A lambda function with no capture can be converted to a regular function pointer, which then has a standard conversion to a bool.
If you take the std::function by non-const reference, then that eliminates it as a candidate, since converting the lambda to a std::function requires a temporary, and a temporary cannot bind to a non-const reference. That just leaves f(bool) as a candidate, so there is no ambiguity.
There are many ways you could avoid the ambiguity. For example, you could create a std::function variable first:
std::function<double(int)> g = [](int _idx){ return 7.9;};
f(g);
or you could cast the lambda:
f(std::function<double(int)>([](int _idx){return 7.9;}));
You could have a helper function:
template<typename T>
std::function<T> make_function(T *f) { return {f}; }
int main ( int argc, char* argv[] ) {
f(make_function([](int _idx){ return 7.9;}));
return 0;
}
or you could grab the particular function you are interested in:
int main ( int argc, char* argv[] ) {
void (*f_func)(std::function<double(int)>) = f;
f_func([](int _idx){ return 7.9;});
return 0;
}
namespace details{
template<class Sig,class=void>
struct invoke {};
template<class F, class...Args>
struct invoke<F(Args...),decltype(void(
std::declval<F>()(std::declval<Args>()...)
))>{
using type=decltype(std::declval<F>()(std::declval<Args>()...));
};
}
template<class Sig>struct invoke:details::invoke<Sig>{};
template<typename Sig, typename T, typename=void>
struct invoke_test:std::false_type {};
template<typename R, typename...Args, typename T>
struct invoke_test<R(Args...), T,
typename std::enable_if<
std::is_convertible<
typename invoke<T(Args...)>::type,
R
>::value
>::type
>:std::true_type {};
template<typename...Args,typename T>
struct invoke_test<void(Args...),T,
decltype( void( typename invoke<T(Args...)>::type ) )
>:std::true_type{};
template<typename Sig, typename T>
constexpr bool invokable() {
return invoke_test<Sig,T>::value;
}
this gives us a pseudo-concept invokable.
We can then use it like:
template<typename F>
typename std::enable_if<invokable<double(int),F>()>::type
f(F&&){
std::cout << "can be invoked\n";
}
void f(bool) {
std::cout << "is bool\n";
}
and bob is your uncle.
The real problem is that std::function<double(int)> 's constructor does not do a similar test, and instead claims (falsely) that it can be constructed from anything at all. This is a flaw in the standard, one I suspect will be fixed once concepts are standardized.

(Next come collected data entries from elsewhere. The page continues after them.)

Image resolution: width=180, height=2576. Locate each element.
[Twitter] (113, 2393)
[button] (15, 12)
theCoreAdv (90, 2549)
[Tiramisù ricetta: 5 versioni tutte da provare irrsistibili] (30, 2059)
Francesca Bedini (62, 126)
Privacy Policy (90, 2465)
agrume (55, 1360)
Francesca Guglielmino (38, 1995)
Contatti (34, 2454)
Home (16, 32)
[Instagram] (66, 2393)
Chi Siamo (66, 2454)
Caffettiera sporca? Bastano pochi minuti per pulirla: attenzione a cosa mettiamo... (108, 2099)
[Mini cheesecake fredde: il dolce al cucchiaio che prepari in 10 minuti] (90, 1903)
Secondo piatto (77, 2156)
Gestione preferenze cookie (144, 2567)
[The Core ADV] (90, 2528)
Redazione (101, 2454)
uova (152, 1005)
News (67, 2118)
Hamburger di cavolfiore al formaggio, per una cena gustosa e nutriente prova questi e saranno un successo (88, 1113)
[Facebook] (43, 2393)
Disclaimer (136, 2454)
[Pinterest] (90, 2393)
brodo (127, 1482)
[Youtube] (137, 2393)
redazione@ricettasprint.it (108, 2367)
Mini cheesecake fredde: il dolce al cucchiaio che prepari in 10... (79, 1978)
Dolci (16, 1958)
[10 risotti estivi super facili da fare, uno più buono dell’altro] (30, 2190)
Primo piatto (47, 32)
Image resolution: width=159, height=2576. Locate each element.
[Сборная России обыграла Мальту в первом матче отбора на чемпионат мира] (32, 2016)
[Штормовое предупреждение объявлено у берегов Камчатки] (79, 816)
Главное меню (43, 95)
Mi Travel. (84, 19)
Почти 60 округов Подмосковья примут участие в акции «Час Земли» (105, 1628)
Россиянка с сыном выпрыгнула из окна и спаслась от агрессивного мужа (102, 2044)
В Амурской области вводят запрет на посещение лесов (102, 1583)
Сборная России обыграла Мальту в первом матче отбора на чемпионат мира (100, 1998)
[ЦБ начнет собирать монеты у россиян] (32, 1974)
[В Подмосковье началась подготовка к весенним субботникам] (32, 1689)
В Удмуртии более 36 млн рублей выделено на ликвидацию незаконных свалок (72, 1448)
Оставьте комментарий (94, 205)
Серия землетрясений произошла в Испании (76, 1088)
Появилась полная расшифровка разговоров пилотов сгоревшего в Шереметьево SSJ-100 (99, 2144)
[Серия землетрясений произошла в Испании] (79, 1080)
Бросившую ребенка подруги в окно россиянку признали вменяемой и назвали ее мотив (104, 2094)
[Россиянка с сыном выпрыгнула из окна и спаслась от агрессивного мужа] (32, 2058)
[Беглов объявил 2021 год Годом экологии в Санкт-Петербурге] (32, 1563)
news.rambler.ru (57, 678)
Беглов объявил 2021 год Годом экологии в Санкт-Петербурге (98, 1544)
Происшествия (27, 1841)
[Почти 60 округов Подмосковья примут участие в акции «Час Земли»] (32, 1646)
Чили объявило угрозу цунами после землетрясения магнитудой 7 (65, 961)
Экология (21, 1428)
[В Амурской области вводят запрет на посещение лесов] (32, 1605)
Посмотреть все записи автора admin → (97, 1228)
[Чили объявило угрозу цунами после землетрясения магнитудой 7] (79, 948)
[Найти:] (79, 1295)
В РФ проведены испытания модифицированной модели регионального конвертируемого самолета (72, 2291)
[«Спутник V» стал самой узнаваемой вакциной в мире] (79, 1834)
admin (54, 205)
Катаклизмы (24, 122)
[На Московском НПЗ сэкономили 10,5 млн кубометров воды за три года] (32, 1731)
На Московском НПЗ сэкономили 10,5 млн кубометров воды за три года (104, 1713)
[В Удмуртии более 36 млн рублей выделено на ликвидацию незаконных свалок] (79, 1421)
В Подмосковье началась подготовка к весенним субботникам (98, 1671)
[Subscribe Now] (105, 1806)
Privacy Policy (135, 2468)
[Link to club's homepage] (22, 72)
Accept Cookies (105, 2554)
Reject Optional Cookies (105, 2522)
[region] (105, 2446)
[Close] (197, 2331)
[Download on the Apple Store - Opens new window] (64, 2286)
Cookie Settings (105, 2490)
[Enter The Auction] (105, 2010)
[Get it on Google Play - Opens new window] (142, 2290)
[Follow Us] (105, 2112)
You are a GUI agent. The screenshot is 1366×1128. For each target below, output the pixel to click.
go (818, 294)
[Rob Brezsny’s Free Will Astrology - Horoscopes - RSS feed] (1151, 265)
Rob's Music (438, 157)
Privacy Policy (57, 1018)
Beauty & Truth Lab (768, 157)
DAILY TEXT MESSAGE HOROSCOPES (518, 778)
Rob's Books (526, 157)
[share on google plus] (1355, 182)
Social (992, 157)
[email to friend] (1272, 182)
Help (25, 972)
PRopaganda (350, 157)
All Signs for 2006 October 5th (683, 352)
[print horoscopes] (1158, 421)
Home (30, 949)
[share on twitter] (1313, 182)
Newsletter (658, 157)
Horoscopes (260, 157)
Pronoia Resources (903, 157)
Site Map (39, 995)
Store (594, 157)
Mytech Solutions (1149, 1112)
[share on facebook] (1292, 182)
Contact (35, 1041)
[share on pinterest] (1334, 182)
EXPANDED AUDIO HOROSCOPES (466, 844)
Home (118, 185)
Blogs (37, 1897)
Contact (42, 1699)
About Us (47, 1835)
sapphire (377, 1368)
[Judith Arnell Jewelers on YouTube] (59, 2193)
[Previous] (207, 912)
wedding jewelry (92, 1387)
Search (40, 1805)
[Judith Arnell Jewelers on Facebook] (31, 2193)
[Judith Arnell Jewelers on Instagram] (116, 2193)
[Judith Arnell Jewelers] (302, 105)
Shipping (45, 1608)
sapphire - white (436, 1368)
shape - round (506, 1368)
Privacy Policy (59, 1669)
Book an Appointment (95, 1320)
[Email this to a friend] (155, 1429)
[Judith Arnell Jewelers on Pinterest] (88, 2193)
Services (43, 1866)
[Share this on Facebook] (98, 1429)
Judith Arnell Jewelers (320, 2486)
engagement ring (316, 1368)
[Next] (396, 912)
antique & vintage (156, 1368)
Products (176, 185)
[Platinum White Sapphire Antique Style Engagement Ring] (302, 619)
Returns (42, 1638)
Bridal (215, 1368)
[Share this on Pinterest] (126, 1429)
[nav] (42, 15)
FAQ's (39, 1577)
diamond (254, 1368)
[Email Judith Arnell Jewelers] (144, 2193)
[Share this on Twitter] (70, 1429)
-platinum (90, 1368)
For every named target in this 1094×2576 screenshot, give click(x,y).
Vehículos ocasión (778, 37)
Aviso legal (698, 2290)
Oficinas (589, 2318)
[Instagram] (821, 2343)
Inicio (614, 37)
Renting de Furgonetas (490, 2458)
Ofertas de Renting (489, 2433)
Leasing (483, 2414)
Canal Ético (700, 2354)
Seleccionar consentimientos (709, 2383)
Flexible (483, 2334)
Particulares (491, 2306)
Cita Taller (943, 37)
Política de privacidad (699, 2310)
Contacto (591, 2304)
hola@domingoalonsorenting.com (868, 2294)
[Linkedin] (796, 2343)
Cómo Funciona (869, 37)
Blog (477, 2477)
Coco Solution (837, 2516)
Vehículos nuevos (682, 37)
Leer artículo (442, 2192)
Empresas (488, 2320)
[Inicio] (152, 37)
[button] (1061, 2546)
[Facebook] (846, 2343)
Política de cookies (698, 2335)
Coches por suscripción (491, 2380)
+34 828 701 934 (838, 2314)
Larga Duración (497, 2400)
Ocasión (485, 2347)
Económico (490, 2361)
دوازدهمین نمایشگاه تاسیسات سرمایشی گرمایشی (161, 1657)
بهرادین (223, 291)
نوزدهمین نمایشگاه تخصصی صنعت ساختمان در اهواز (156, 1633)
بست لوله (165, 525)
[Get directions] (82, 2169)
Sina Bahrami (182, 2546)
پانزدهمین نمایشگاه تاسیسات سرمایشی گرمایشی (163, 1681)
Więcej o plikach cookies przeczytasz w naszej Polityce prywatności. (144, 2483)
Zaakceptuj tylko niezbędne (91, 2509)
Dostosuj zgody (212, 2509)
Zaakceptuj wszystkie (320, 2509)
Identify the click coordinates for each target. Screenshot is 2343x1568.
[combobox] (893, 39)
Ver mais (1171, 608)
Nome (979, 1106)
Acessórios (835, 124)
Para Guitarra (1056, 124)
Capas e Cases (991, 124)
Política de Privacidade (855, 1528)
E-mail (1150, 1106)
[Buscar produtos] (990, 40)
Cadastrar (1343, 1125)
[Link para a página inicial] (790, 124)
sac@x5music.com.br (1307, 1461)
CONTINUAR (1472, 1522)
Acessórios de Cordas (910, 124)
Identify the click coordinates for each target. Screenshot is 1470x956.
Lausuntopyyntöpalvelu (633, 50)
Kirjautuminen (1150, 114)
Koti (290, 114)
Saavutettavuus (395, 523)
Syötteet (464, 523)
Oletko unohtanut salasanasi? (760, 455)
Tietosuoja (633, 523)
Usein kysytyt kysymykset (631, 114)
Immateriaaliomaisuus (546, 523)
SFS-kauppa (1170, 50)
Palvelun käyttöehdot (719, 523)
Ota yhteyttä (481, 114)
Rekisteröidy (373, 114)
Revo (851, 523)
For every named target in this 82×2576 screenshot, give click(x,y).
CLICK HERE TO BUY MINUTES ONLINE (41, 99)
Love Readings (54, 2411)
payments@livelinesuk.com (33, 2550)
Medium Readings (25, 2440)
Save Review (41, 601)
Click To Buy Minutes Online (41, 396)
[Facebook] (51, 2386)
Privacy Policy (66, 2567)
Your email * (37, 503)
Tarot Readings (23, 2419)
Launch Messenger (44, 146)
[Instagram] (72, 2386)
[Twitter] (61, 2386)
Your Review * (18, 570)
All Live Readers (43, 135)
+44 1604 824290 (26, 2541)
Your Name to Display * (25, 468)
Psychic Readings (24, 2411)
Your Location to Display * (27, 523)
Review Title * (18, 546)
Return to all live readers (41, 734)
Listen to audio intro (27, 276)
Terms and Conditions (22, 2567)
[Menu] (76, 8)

You can get rid of the implicit conversion by creating a helper class
#include <functional>
#include <iostream>
struct Boolean {
bool state;
Boolean(bool b):state(b){}
operator bool(){ return state; }
};
void f(Boolean _switch) {
std::cout << "Nothing really " << _switch << std::endl;
}
void f(std::function<double (int)> _f) {
std::cout << "Nothing really, too" << std::endl;
}
int main ( int argc, char* argv[] ) {
f([](int _idx){ return 7.9;});
f(true);
return 0;
}
Should you ever want to call f with eg. a pointer and expect it to call the first overload you will have to cast it to either bool or add a corresponding constructor / cast to the helper class though.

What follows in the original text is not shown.